【改稿版】明日はキミのために泣きたくない。
◇一つの区切り
『言わなきゃ、伝わらないよ。自分の気持ちを隠しても、相手には何も伝わらない。』
山内さんが帰ってからずっと考えていた。思い返してみれば、朝陽に何も伝えていなかったかもと思えてくる。
自分は『好き?』と聞いておいて、朝陽に好きだと気持ちを伝えてなかった。
朝陽が私じゃない人が好きでも、伝えるべきだったかもしれない……。
「私……朝陽と亜樹どっちが好きなんだろう……」
なぜか分からない。はっきり、亜樹のことが好きだと言えるのかな。
山内さんの言葉でこんなにも揺れてしまうだなんて……このまま亜樹と付き合っていていいのかな。
[話がしたいんだけど、時間あったりするかな?]
迷いながらも亜樹に送った。けど、山内さんの過去には驚いたし結婚してたなんて……山内さんは乗り越えれたのか。

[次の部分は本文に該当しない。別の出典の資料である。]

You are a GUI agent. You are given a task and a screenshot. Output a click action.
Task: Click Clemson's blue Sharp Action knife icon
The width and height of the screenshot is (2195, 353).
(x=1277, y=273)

すごいなぁ。スマホを握っていたけど一度テーブルに置いて冷たい麦茶を取りに行って戻ると、もう返信が来ていた。
[明日の夕方なら大丈夫だよ]
[じゃあ、カフェテリアで待ってるね]
そうメッセージを送ると、スマホの画面が見えないようにテーブルに伏せた。朝陽が起きるまでテレビを見たりレポートをやったりして過ごした。
夜ご飯を食べ終えた頃……。
【着信:お父さん】
お父さん……? なんだろう?
『もしもし』
『あ、千紘? あのね、いいお知らせあるんだ。実はね、家が決まった』
『えっ!? 本当!?』
家決まった……良かったぁ。ここにいるのは気まづいし本当に良かった。
『あぁ、後で地図送るよ』
『うん、ありがと』
『朝陽くんに変わってくれる?』
お父さんに言われ「お父さんが変わってって、はい」と朝陽にスマホを差し出した。スマホを受け取った朝陽は『変わりました、朝陽です─︎─︎─︎』と応えた。朝陽がやろうとしていたコーヒーを淹れると、テーブルに持っていく。
朝陽はブラック、私はミルクたっぷりのカフェオレ。
「……はい、千紘。良かったな家見つかって、引越しの手伝いを頼まれたよ」
「えっ、でも引越しの手伝いをするほど荷物ないんだけど……燃えちゃったし」
そんなにないというか、ほとんどない。服は二着くらい買ったけど部屋着は朝陽に借りたし実質は大学の教科書とかノートパソコンとかなんだよね。